- [Directions]: Within the records below, find each line with the word "height" and copy it out.

(Material supplied begins)

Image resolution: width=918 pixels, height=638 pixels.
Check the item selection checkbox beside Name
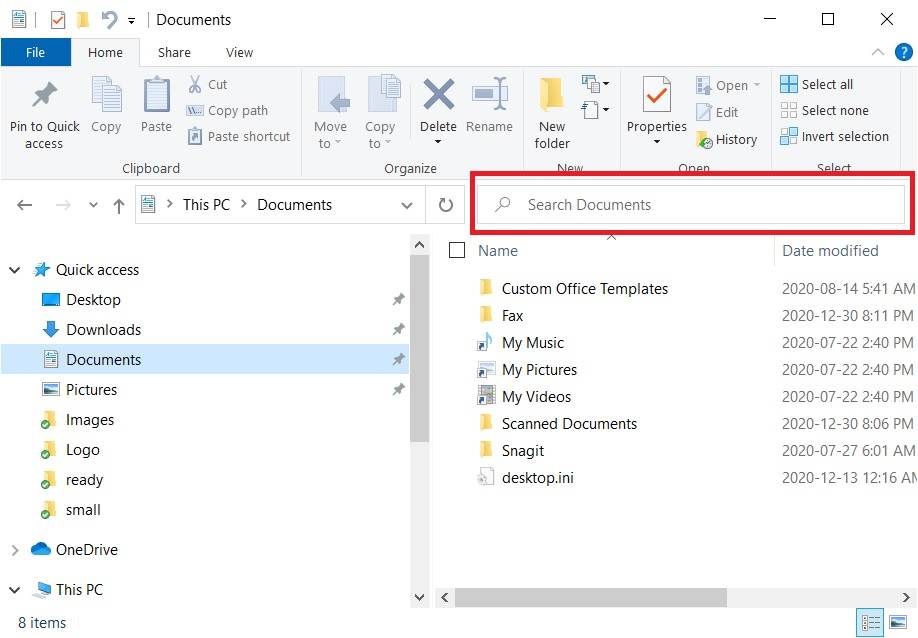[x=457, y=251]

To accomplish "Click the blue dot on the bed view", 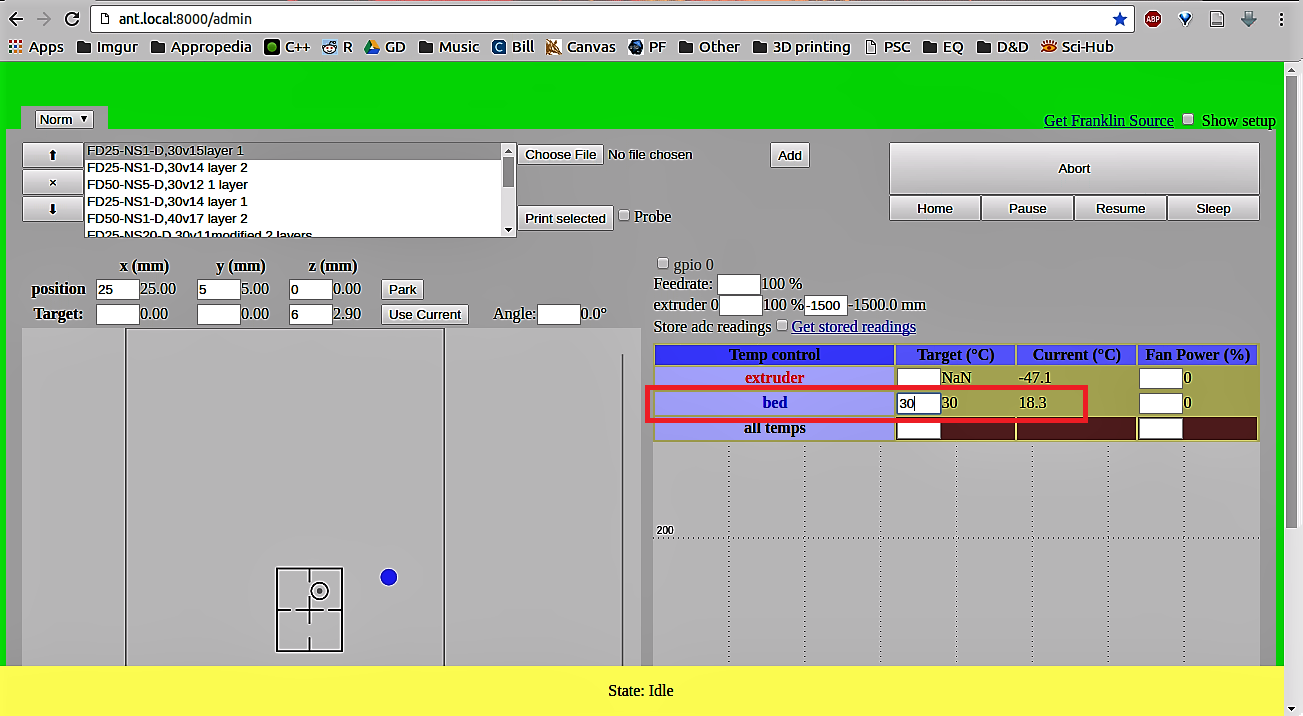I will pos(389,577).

(Material supplied ends)
(Material supplied begins)

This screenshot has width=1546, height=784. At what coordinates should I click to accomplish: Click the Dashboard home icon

(Material supplied ends)

- [Output for this exercise]:
Image resolution: width=918 pixels, height=638 pixels.
This screenshot has width=1546, height=784. At what coordinates should I click to accomplish: Click the Dashboard home icon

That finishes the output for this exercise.